Subsidize education! And if you are worried—which you should be—about how with education subsidies more shall be given to those who already hath, subsidize it via income-contingent grants. And if you are worried—which you shouldn’t be—about limited governmental resources—do the same.
But what about people—if there really are any—who are too old to learn? And what about people—and there are very many—who think they are too old to learn? And what about people—and there are very many, and they geographically clump—who do not want to learn to do something new, especially not in a different place, and are very angry because the government owes them the opportunity to make a prosperous living in the place they grew up doing what they, or their parents, have always done?
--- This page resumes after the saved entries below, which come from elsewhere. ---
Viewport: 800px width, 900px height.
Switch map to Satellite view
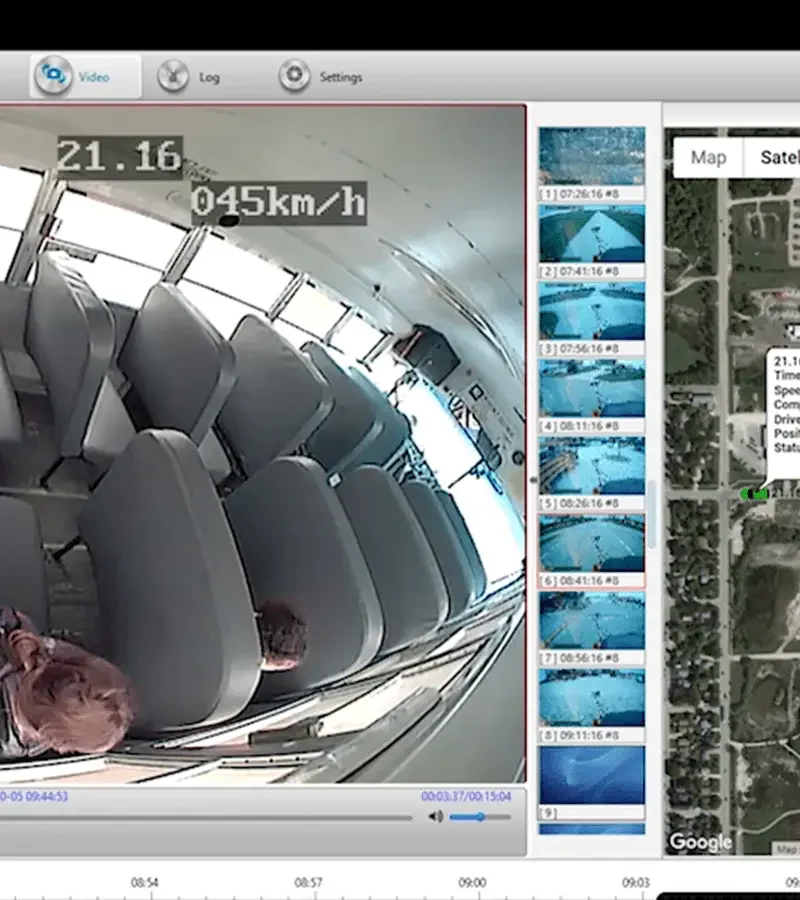pyautogui.click(x=779, y=157)
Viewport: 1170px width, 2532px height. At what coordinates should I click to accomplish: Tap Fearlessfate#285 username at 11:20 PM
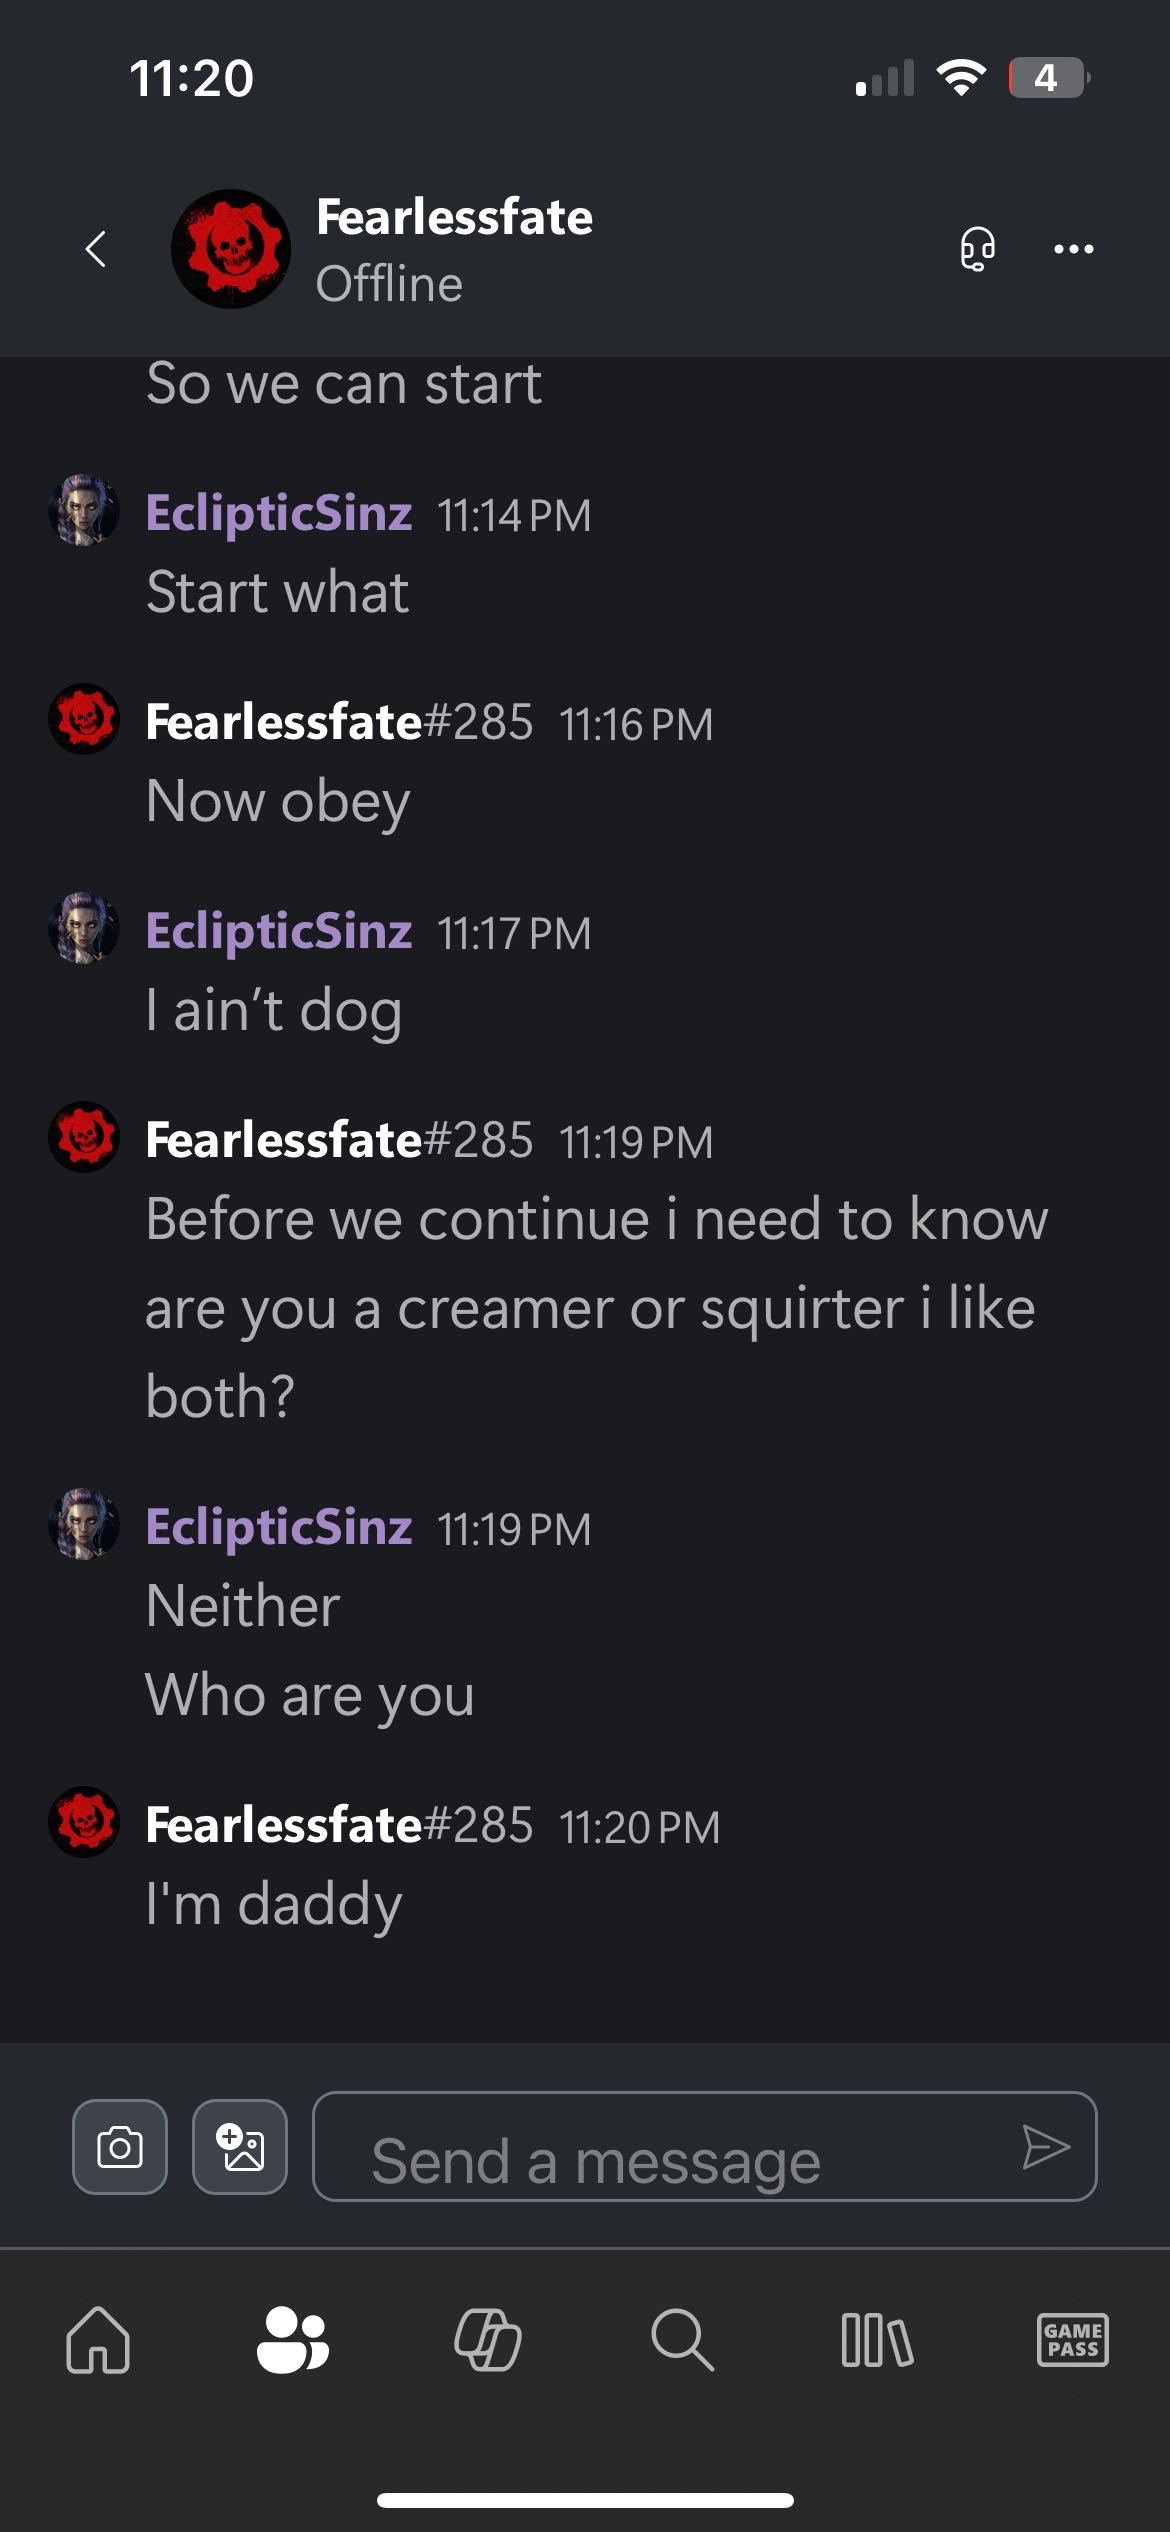tap(339, 1825)
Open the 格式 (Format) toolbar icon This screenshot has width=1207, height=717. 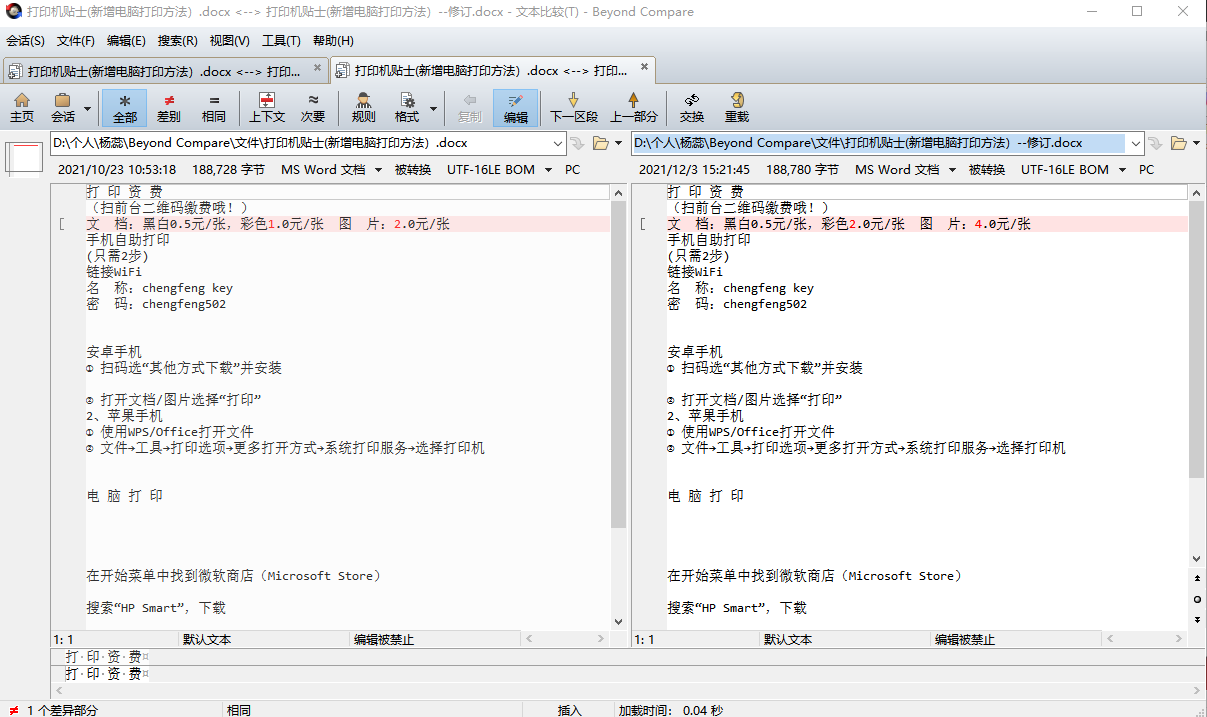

For those people I find myself more-or-less completely flummoxed.
The extremely sharp Diane Coyle, however, thinks she has an answer:
Diane Coyle: ‘To Fight Populism, Invest in Left-Behind Communities: ‘Western countries must revitalize small towns and rural communities and ensure universal access to essential public services…. There is an economic case to be made for investing in public services and the infrastructure that sustains them. By recognizing that a shared sense of optimism and a basic faith in the possibility of social mobility fuel economic growth, we can repair the economic damage of the past two decades. A country that overlooks “places that don’t matter” risks becoming irrelevant itself… <https://www.project-syndicate.org/commentary/improved-public-services-can-reduce-geographic-disparities-by-diane-coyle-2023-12>
And this is so even though such investments in revitalization are rowing against the tide of progressing technology:
Diane Coyle: To Fight Populism, Invest in Left-Behind Communities: ‘Structural economic shifts… have made urban living more lucrative. In today’s knowledge-based economy, where value is increasingly derived from intangible sources, gathering people in densely populated urban areas often results in positive spillovers… <https://www.project-syndicate.org/commentary/improved-public-services-can-reduce-geographic-disparities-by-diane-coyle-2023-12>
Does she?
Certainly very large stakes are at hazard, and they will be lost if something is not done for left-behind people in left-behind communities. There is the waste of human potential. There is the utilitarian disaster of less-flourishing human lives. There is the moral betrayal of people who are effectively excluded from the communal hearth. And there are the larger risks to humanity’s future as a progressive enterprise: the conventional wisdom—which may well be accurate—is that the energy behind modern authoritarian neofascism is the rage of the left-behind who feel poor, disrespected by those who ought to respect them, and believe that what ought to have been their opportunities have been stolen from them by the Blacks, the Jews, the other rootless cosmopolites, and the Woke.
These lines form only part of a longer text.